A partir de la década de 1980 los economistas conservadores, respaldados por un enérgico, decidido y persistente discurso académico y por multitud de premios cuya concesión se hacía para otorgar una apariencia científica, válida y sin alternativa a la nueva ideología neoliberal, comenzaron a argumentar que la desregulación y la bajada general de impuestos a las grandes fortunas y empresas eran las únicas vías para generar un nivel sostenido de crecimiento y bienestar. Con pocas excepciones, más localizadas en el norte y centro de Europa, estas son las ideas que han regido la política económica de Estados Unidos, Europa y el resto del mundo desde entonces. Pero este dogma no ha cumplido con lo prometido, únicamente ha creado más desigualdad década tras década y ha producido, además, un deterioro en el medio ambiente, acompañado de un cambio climático porque la consigna era crecer a costa de todo, incluso causando un perjuicio permanente y tal vez irreversible a la naturaleza.

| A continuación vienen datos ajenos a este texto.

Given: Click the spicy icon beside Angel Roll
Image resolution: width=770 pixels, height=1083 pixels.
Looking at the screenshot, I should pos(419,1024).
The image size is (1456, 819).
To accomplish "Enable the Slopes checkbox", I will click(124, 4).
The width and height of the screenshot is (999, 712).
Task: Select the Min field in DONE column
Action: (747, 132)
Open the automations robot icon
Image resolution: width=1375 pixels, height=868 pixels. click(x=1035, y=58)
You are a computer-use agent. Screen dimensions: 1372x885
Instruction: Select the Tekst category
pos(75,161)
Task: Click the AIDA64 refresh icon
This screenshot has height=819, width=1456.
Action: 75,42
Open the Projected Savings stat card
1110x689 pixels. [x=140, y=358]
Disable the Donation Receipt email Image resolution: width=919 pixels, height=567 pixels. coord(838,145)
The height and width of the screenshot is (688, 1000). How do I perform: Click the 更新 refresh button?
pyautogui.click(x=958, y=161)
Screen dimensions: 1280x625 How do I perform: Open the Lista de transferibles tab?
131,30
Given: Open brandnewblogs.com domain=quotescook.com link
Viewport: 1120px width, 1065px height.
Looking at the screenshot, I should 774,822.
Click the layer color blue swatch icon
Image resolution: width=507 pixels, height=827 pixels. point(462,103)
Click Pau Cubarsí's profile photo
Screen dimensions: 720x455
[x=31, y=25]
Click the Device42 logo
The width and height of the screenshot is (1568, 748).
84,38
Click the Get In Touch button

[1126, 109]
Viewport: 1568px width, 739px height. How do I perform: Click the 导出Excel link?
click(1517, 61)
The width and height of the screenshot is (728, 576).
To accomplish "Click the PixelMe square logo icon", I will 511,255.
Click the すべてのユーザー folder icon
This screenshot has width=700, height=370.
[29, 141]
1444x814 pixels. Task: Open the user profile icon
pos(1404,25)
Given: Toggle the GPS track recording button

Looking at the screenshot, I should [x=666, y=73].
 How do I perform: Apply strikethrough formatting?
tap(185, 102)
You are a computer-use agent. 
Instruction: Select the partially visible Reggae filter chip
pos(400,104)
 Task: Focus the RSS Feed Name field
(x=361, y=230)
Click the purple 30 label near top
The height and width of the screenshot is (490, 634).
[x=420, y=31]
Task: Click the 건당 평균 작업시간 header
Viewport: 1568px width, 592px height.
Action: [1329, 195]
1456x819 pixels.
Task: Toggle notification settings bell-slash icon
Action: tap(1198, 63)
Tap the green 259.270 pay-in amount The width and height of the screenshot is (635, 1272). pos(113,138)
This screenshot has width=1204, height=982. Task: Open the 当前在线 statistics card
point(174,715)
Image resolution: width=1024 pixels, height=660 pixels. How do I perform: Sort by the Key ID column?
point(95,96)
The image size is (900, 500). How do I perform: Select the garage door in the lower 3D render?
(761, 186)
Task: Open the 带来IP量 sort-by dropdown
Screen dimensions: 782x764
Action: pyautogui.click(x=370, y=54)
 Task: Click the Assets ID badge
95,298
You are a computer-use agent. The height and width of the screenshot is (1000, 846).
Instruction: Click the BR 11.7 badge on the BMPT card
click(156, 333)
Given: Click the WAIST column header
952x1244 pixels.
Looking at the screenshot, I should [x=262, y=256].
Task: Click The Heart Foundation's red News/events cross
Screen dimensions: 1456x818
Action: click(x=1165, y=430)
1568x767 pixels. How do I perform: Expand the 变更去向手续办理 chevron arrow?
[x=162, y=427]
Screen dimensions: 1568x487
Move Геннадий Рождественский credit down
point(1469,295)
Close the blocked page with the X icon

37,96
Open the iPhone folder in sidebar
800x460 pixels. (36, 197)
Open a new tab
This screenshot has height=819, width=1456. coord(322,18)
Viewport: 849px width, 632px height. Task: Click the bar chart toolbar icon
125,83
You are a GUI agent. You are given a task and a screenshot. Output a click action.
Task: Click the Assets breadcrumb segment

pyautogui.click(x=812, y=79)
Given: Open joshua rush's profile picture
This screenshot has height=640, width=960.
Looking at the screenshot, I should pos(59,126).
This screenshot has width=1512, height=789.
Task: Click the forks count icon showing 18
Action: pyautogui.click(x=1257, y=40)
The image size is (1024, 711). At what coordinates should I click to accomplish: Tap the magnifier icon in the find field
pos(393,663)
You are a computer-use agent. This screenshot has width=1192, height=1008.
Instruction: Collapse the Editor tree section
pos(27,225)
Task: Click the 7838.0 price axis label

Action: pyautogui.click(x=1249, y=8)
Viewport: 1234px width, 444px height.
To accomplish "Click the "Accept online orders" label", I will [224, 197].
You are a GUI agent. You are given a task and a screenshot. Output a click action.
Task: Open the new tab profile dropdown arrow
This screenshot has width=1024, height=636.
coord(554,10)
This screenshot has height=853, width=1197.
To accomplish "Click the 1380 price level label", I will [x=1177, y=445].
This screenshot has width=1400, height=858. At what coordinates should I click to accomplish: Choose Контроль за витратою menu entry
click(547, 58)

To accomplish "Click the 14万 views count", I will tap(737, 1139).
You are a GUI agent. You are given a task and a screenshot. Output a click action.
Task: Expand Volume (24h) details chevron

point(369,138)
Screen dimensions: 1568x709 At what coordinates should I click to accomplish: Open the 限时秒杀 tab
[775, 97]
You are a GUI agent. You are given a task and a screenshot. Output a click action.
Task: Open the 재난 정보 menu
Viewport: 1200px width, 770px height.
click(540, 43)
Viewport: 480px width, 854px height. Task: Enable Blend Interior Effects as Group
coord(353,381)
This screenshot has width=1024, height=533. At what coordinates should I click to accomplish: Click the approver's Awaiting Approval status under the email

La propia sociedad, cuyo pensamiento está moldeado por unos medios de comunicación mayoritariamente en manos de grandes emporios económicos que evitan debates en profundidad y que tildan de “populista” y “peligrosa para la estabilidad económica” cualquier medida social, ha asumido los postulados sagrados del neoliberalismo que dicen que es inevitable que existan pobreza y desigualdad. Mientras, la izquierda continúa acomplejada y considera anatema proponer subidas de impuestos (cuando lo hace, se apresura a explicar que será de forma temporal). La derecha, al contrario, no tiene dudas y aplica sin complejo alguno políticas ultra neoliberales cuando gobierna, aun cuando las consecuencias sociales sean desastrosas.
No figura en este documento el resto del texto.